▸ **EXERCISES TO COMPLETE**
A: List every named place mentioned in the orange-bellied parrot text.
B: Write out the orange-bellied parrot text word for word. Start at the words "There has been" and stop after "within five years.".
C: Carry the orange-bellied parrot text on from its last sentence.

▸ **TEXT EXCERPT**
There has been little good to say about the recent history of the critically endangered orange-bellied parrot. Numbers of the small migratory bird, which makes a return trip from Tasmania’s south-west wilderness to the mainland’s coastal scrubland each year, have fallen so sharply scientists consider it at risk of extinction within five years.

Just 23 birds arrived at the species’ breeding site at Melaleuca, deep in the Tasmanian World Heritage Wilderness Area, last spring. But in just six months there are tentative positive signs, with the number of birds heading north for the winter reaching 118, the first time the flock has topped 100 in more than a decade.

Dr. Shannon Troy, a wildlife biologist with the Tasmanian Department of Primary Industries, Parks, Water, and Environment, says the population has swelled in three ways, some of them the result of work undertaken by a national recovery team. The group of migrating birds arriving in Melaleuca for the breeding season was met by 34 adult birds released from captivity, including some from a new breeding facility at Five Mile Beach.

▸ **DATA EXTRACTS**
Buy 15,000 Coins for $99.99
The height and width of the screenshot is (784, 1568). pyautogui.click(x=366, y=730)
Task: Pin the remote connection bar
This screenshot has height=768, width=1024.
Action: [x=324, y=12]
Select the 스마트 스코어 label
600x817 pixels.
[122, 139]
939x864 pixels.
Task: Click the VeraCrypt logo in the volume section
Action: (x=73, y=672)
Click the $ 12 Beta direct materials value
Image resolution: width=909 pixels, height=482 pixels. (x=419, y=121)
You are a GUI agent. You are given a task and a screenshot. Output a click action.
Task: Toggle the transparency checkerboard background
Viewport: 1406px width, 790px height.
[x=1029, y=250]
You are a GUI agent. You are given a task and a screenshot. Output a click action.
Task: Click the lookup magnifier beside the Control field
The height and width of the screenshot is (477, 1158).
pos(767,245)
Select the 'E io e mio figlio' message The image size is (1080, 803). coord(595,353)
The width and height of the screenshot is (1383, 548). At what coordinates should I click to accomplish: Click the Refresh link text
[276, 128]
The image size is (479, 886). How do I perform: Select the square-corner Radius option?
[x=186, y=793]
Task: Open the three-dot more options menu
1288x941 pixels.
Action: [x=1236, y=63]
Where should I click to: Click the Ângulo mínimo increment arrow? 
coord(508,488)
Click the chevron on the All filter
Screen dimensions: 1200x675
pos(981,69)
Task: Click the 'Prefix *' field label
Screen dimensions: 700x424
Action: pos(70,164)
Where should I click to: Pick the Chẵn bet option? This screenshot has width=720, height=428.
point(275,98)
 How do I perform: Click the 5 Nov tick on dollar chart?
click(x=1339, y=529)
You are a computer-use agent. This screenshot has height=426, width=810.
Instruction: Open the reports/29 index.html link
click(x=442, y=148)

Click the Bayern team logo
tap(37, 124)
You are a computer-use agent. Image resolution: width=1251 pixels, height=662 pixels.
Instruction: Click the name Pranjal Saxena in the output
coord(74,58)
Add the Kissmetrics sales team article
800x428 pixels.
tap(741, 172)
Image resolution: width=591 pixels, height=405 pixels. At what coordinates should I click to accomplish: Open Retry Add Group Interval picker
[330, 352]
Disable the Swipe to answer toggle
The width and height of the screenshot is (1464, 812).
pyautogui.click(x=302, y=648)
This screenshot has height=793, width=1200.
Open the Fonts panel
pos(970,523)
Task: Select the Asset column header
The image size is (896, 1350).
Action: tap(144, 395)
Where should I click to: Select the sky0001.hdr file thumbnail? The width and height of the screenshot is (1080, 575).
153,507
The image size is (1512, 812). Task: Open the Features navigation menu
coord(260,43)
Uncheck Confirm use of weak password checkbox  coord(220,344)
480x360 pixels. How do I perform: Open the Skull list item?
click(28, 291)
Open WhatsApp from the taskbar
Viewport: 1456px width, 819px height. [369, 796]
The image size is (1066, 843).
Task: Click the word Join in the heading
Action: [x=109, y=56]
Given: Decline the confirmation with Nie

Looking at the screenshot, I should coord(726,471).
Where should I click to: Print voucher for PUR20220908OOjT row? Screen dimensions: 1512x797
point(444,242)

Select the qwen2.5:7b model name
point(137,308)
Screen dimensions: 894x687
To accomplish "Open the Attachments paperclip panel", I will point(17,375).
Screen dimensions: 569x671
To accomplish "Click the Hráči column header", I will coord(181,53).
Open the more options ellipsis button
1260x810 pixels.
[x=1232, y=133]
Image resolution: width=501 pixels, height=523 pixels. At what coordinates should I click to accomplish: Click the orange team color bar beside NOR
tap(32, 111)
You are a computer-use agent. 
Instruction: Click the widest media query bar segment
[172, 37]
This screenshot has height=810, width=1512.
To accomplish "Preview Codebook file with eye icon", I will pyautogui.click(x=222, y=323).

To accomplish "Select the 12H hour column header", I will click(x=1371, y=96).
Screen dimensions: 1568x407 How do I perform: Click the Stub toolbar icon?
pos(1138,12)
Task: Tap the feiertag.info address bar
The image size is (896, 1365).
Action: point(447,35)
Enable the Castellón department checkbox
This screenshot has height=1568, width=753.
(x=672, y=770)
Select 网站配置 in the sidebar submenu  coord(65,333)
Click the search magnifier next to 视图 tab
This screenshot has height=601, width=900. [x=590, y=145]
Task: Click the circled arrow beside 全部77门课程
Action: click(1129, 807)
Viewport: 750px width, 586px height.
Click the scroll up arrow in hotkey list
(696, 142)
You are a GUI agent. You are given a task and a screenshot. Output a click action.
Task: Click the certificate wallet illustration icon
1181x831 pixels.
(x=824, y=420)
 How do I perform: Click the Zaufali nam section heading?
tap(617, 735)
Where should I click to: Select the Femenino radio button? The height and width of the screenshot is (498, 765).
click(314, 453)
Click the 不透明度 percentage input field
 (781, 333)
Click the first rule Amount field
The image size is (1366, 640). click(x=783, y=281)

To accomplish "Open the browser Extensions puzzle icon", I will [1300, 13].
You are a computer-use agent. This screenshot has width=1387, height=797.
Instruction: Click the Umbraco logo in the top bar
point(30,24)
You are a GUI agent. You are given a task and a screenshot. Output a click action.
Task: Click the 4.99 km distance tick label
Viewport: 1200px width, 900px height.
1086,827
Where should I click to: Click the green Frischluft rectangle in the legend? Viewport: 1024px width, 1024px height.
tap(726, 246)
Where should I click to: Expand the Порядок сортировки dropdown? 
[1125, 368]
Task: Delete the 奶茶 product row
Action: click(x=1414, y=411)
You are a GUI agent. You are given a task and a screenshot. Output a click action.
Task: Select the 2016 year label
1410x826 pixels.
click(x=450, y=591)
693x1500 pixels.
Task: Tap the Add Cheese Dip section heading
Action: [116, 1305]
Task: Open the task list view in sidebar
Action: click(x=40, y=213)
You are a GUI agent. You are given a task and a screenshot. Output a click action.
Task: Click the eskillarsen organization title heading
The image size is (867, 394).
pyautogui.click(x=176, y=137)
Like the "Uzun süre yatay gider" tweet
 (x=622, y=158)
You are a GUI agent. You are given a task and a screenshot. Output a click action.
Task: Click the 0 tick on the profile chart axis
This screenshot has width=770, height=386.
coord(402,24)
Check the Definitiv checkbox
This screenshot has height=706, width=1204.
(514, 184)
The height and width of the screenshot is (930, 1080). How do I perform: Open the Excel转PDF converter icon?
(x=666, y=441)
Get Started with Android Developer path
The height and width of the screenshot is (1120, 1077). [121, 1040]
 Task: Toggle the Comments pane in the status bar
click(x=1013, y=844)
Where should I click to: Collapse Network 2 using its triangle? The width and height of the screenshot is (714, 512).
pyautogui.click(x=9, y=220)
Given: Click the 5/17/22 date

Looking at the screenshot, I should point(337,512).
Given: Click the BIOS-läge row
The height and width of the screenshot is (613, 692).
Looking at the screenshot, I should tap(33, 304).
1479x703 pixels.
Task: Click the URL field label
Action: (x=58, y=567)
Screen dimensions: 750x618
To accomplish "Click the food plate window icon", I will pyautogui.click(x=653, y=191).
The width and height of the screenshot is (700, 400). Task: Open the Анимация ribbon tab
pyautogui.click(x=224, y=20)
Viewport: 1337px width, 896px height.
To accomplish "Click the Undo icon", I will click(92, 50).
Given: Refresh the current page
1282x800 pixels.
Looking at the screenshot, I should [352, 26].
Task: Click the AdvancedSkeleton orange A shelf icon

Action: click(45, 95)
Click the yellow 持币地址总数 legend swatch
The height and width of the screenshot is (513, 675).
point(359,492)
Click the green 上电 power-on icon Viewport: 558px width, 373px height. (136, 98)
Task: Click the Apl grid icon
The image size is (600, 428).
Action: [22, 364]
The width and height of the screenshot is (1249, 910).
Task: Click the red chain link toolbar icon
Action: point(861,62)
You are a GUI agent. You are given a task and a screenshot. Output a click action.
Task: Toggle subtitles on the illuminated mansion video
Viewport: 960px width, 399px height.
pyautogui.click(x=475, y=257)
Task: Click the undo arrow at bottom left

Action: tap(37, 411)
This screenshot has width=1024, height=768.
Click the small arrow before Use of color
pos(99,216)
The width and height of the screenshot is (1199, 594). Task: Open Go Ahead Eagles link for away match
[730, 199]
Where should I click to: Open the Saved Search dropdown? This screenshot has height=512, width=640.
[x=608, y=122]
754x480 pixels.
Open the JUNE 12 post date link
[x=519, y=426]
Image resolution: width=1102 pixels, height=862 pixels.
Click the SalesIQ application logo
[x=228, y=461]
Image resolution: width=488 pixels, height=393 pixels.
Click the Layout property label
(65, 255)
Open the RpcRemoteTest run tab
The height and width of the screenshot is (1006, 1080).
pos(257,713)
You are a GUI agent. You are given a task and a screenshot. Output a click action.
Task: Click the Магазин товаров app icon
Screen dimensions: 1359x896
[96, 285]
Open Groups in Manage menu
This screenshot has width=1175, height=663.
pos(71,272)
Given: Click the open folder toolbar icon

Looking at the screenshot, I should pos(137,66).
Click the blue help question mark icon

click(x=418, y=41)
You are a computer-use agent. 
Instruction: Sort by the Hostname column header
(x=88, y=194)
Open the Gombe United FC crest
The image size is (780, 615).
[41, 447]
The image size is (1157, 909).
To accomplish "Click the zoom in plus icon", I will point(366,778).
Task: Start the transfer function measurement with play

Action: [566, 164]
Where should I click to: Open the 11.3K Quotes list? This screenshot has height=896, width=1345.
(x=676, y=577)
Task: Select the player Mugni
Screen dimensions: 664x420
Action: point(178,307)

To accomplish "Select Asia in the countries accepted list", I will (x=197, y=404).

▸ **ANSWERS TO THIS EXERCISE**
A:
- Tasmania
- Melaleuca
- Tasmanian World Heritage Wilderness Area
- Five Mile Beach

B:
There has been little good to say about the recent history of the critically endangered orange-bellied parrot. Numbers of the small migratory bird, which makes a return trip from Tasmania’s south-west wilderness to the mainland’s coastal scrubland each year, have fallen so sharply scientists consider it at risk of extinction within five years.

C:
The adults from different backgrounds together produced 37 fledglings and were joined by another 49 captive-bred juveniles. Not every bird survived the warmer months until the parrots headed north between February and April, and the rigors of long-haul travel mean less than half those that leave are likely to return.

Troy says a good scenario would be 40-to-50 parrots turning up in Melaleuca in September for the next round of breeding. While still a perilously low number, it would be more than double the wild population of a couple of years ago, when it fell to 17.